Message non lu par ti'hamo » dim. 18 juil. 2010, 19:11

@ Roll
Non, quand je disais à priori, je sous-entendais des raisons morales uniquement. Les gens en général ne trouvent pas plus moral d'utiliser les méthodes naturelles ou non. Ils le font donc pour des raisons à posteriori comme bien sur, le fait que ce soit contraignant.
1) Je ne comprends pas vraiment votre usage de "a priori" et "a posteriori" (avec "a" sans accent, merci) :
si on rejette une façon de faire avant même de l'avoir réellement considérée, sans avoir cherché à la connaître, à la comprendre, à en connaître les principes, les tenants et aboutissants, simplement parce qu'elle a l'air plus contraignante que l'autre d'à côté qui a l'air plus facile, alors il s'agit bien d'un rejet "a priori".

Donc, la personne qui préfère les méthodes naturelles pour la mentalité qu'elles encouragent, pour les résultats qu'il lui semble possible d'en espérer en terme de solidité et de valeur de l'amour dans son couple, et en ayant considéré par ailleurs la mentalité que sous-entendraient d'autres techniques,
choisit beaucoup moins sur un "a priori" que celui qui rejette ce sur quoi il n'a pas pris le temps de se renseigner, uniquement sur la base d'une impression et d'un désir de facilité.

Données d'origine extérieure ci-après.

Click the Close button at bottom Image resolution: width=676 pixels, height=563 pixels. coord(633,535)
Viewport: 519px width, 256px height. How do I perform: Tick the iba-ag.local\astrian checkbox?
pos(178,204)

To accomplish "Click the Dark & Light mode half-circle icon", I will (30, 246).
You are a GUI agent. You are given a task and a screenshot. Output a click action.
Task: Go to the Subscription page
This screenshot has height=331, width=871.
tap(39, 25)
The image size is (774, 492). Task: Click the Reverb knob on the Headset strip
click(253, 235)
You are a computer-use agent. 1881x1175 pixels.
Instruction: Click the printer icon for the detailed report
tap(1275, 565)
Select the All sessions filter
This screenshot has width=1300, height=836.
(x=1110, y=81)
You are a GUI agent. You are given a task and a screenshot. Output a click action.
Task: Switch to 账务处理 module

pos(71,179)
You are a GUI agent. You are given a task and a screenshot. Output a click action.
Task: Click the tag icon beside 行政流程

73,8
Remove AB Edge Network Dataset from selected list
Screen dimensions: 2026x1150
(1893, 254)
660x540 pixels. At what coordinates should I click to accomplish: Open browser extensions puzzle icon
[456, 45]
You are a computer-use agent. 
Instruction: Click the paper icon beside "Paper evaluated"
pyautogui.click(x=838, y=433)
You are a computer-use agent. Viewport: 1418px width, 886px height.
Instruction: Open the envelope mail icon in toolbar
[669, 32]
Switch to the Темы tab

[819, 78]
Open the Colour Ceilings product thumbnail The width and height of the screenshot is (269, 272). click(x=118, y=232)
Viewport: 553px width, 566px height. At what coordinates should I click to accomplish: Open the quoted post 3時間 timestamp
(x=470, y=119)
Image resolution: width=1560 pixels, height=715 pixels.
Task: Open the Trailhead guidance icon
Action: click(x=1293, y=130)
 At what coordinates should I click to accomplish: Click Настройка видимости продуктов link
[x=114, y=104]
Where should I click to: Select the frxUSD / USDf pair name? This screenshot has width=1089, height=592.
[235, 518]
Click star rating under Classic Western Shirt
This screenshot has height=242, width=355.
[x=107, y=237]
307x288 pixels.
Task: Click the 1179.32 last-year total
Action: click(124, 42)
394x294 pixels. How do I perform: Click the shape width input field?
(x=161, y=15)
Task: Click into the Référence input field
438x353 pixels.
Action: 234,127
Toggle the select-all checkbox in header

2) Vous posez les constats suivants :
. que personne ne rejette les méthodes naturelles pour des raisons morales ;
. que ceux qui préfèrent les méthodes naturelles aux autres les préfèrent pour des raisons morales.

Présenté comme ça, j'aurais tendance à conclure : donc, visiblement, ceux qui préfèrent les méthodes naturelles… sont ceux qui prennent le temps d'une réflexion morale sur la question. Tout simplement.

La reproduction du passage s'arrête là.